E ainda vidas avessas porque simplesmente
colocadas na marginalidade, seja pela negação da fruição dos bens sociais
colocados à disposição da sociedade, seja pela imposição do estado de carência,
pobreza e miserabilidade. A falta de políticas eficazes para combater tais
problemas é também uma forma de justificação dos absurdos sociais existentes.
Não é da normalidade da vida, e por isso
mesmo tendo de ser considerado como algo avesso, contrário à dignidade humana e
oposto à sua valorização, toda forma de limitar suas forças, de impedir sua
libertação através da educação, do conhecimento, da informação. E mais avesso
ainda é o discurso da resolução quando se tem a continuidade.

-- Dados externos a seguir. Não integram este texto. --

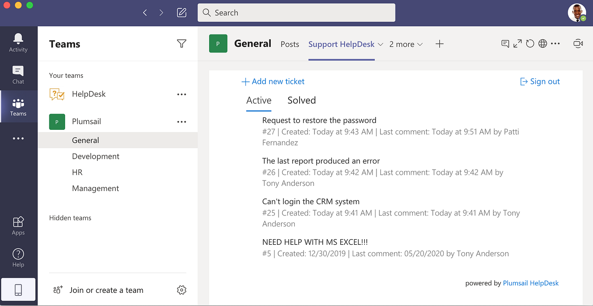The image size is (593, 306).
Task: Open the Apps section
Action: point(18,225)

Já disse o poeta que gente nasceu para ser
feliz. E nisto a mais pura verdade. O homem não vem ao mundo apenas com o dom
da existência, mas também da realização em busca da felicidade. Mas quando a
sociedade lhe nega passagem em detrimento de outros, então se observa a quebra
do contrato ético de reconhecimento e valorização de todos, indistintamente.
E o que a sociedade se impõe como
normalidade, pois aceita com naturalidade, muitas vezes não passa de avessos da
ética e da moral social. Simplesmente aceitar que gabinetes políticos paguem
salários a quem nada faz, enquanto outros vagueiam desesperadamente em busca de
qualquer ofício, é um desses males que geram o avesso da desigualdade.

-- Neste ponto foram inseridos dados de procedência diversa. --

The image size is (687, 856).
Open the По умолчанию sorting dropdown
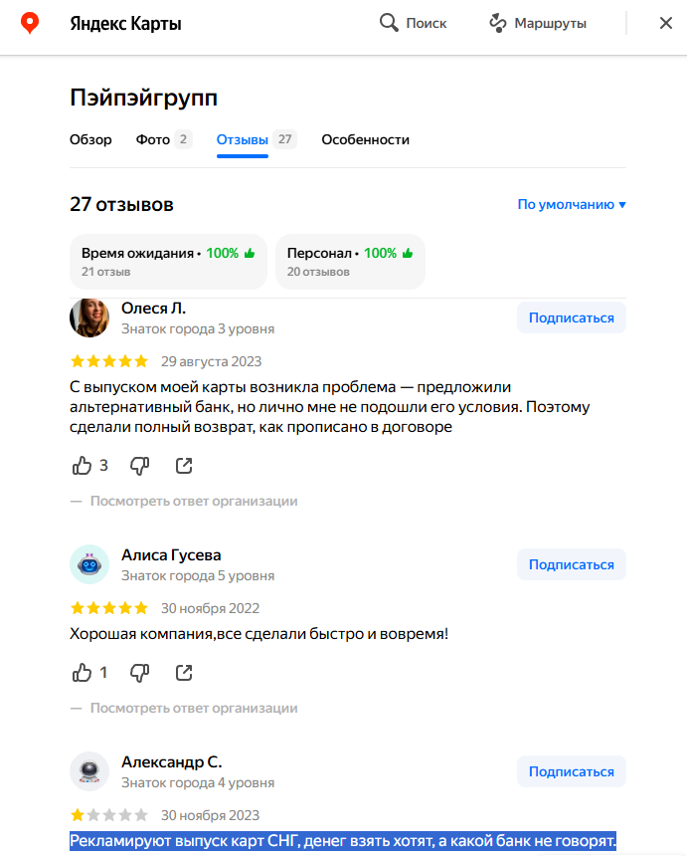(572, 205)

Enquanto o tratamento a problemas de saúde é
normalidade nos ricos, a doença é normalidade nos pobres; uns podem pagar
planos de saúde, outros sequer possuem atendimento digno nos hospitais públicos;
tantos com educação de qualidade em escolas particulares, e muito mais
entregues aos arremedos educacionais ou simplesmente sem escola nem professor.
Algo está pelo avesso.
Quando a justiça se desiguala perante os
desiguais é porque algo está no avesso; quando o pobre, o negro ou favelado é
sempre confundido e tratado como marginal, principalmente pela polícia, é porque
algo está pelo avesso; quando o ser humano olha para o seu semelhante com
enojamento ou desdém é porque algo está ao avesso.
Algo está no avesso quando os discursos
governistas recobrem de farturas e opulências os que continuam na extrema
miséria; quando as drogas destroem jovens e famílias e não há um enfrentamento
responsável e permanente pelos poderes públicos; quando a violência faz
aumentar o numero de vítimas e os órgãos de segurança colocam a culpa nos erros
das estatísticas.
Quanto e como, e muito e mais, estão pelo
avesso. Aquilo ou o que está ao avesso, contudo, não requer o verso, o outro
lado, não deseja ser o seu contrário. Não. O avesso não deseja ser revirado
para se tornar igual à outra face. Dessa face nefasta quer distância. Quer apenas
que não seja avesso. Ou seja, quer respeito e tratamento digno e igualitário.